O túnel foi construído a partir de uma arrecadação, situada no mesmo corredor em que foi instalada a camarata, tinha um metro de altura, 60 centímetros de largura e 80 centímetros de profundidade. Foi escavado por baixo de uma das paredes da cadeia e faltavam apenas 20 centímetros para ficar completo. Uma vez percorrido o pequeno túnel, os reclusos teriam de caminhar cerca de três metros e saltar o diminuto muro de vedação para alcançar a liberdade.
Fontes ouvidas pelo JN suspeitam que os reclusos envolvidos neste plano de fuga atuavam durante a noite, depois de arrombarem a porta da arrecadação, e voltavam à camarata às primeiras horas do dia.

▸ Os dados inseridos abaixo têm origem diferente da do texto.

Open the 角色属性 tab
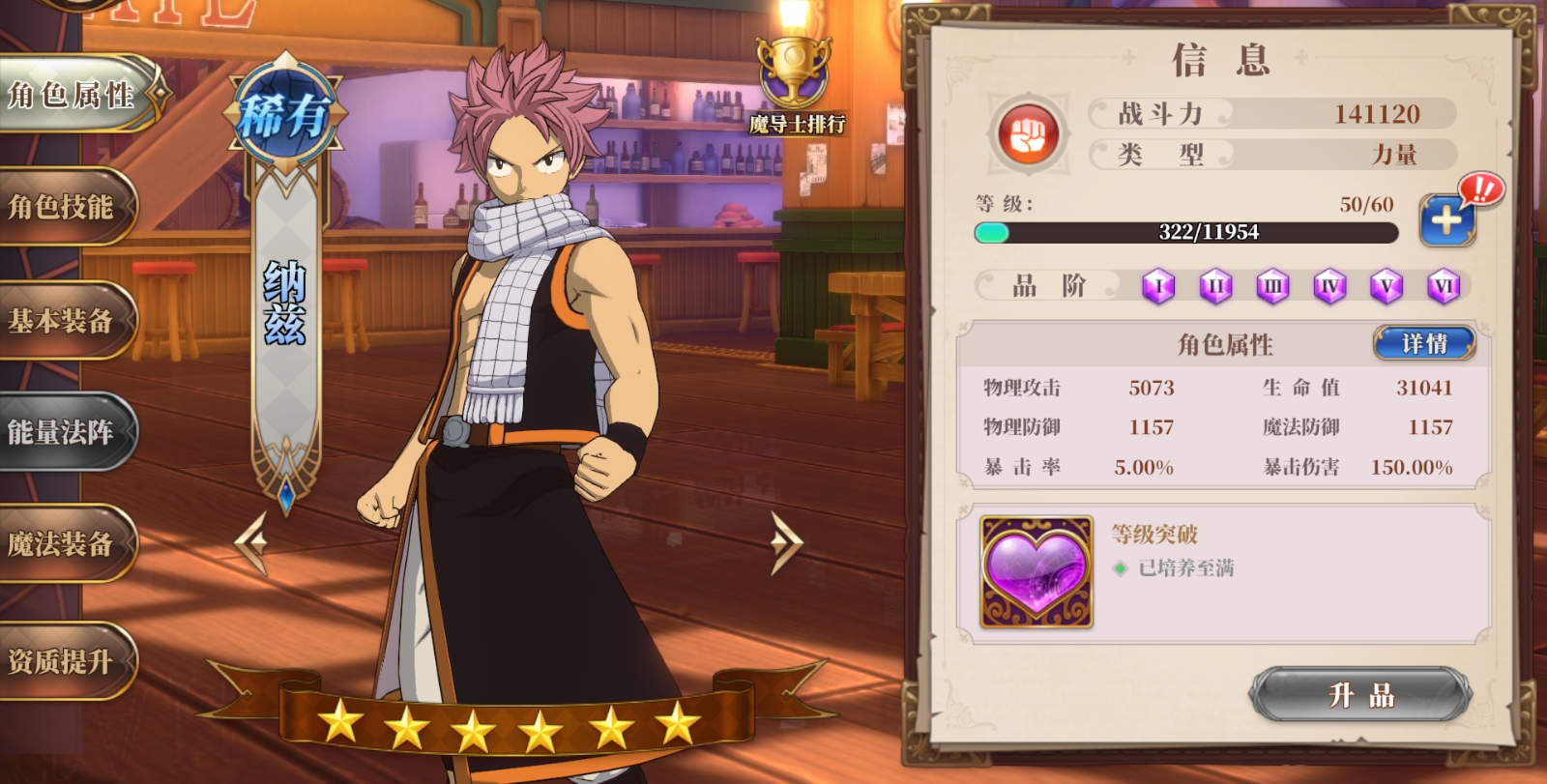The image size is (1547, 784). (x=73, y=95)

Para manter o túnel em segredo, os presos esconderam o buraco aberto no chão com armários e camas que estavam guardados na arrecadação.

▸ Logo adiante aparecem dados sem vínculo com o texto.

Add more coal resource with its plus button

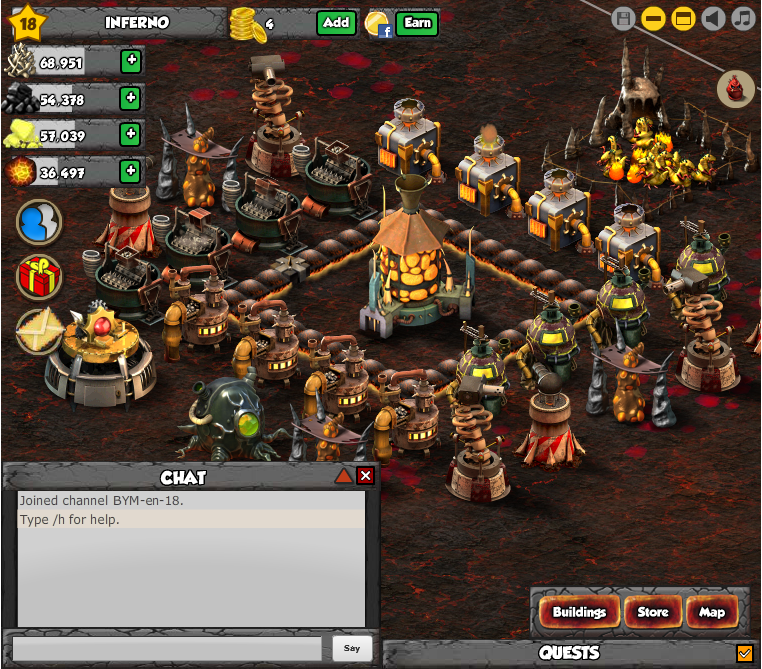[x=130, y=98]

Nunca ninguém desconfiou das escavações feitas, pelo menos, ao longo de várias semanas e só na quarta-feira, quando os vizinhos da prisão se queixaram do barulho que se ouvia durante a madrugada a partir do interior da cadeia, é que foram realizadas as primeiras diligências. Os guardas prisionais esperaram pelo fim da visita da ministra da Justiça ao estabelecimento prisional e percorreram a camarata à procura de pistas. Vistoriada a arrecadação foi revelado o buraco de acesso ao túnel.

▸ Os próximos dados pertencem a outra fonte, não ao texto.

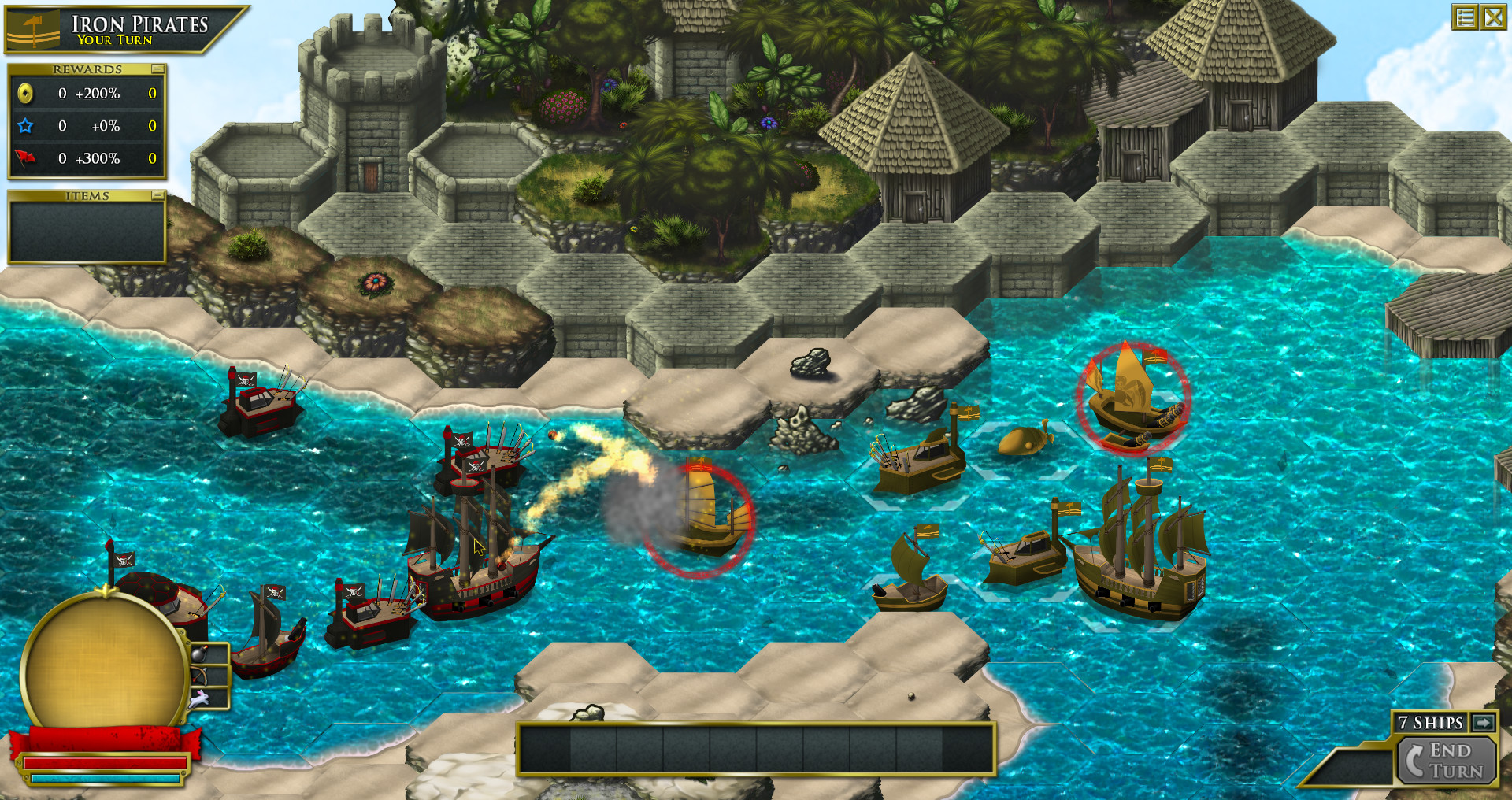The height and width of the screenshot is (800, 1512).
Task: Open the game menu list icon
Action: click(1465, 16)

DGRSP nega "qualquer tentativa de evasão"
Confrontada pelo JN, a DGRSP "desmente taxativamente que se tenha verificado qualquer tentativa de evasão coletiva do estabelecimento prisional de Ponta Delgada". "Verificou-se, isso sim, que os serviços de vigilância do estabelecimento, no âmbito do trabalho quotidiano de controlo e segurança, detetaram danos na parede de uma arrecadação (usada como tal). Danos estes que podem corresponder a atos preparatórios para uma hipotética e futura tentativa de evasão", acrescenta fonte oficial.
A DGRSP refere, ainda, "que está a decorrer processo de averiguação interna no sentido de apurar responsáveis pelos danos na parede e as circunstâncias em que os mesmos foram provocados". Para já, não se sabe quem, nem quantos presos estiveram envolvidos no plano.
Contudo, para o SNCGP, este episódio vem confirmar que "existe uma quebra de segurança enorme devido à falta de guardas prisionais" em Ponta Delgada. O dirigente sindical Frederico Morais alega que "a cadeia está sobrelotada e, como o SNCGP tem denunciado constantemente, não tem condições para continuar aberta".
Frederico Morais lembra outra tentativa de fuga em junho deste ano, mês em que dois reclusos abriram um buraco na parede para tentar chegar ao exterior da cadeia, e defende que quer essa, quer a que agora foi abortada só não surtiram efeito "devido ao profissionalismo dos guardas prisionais".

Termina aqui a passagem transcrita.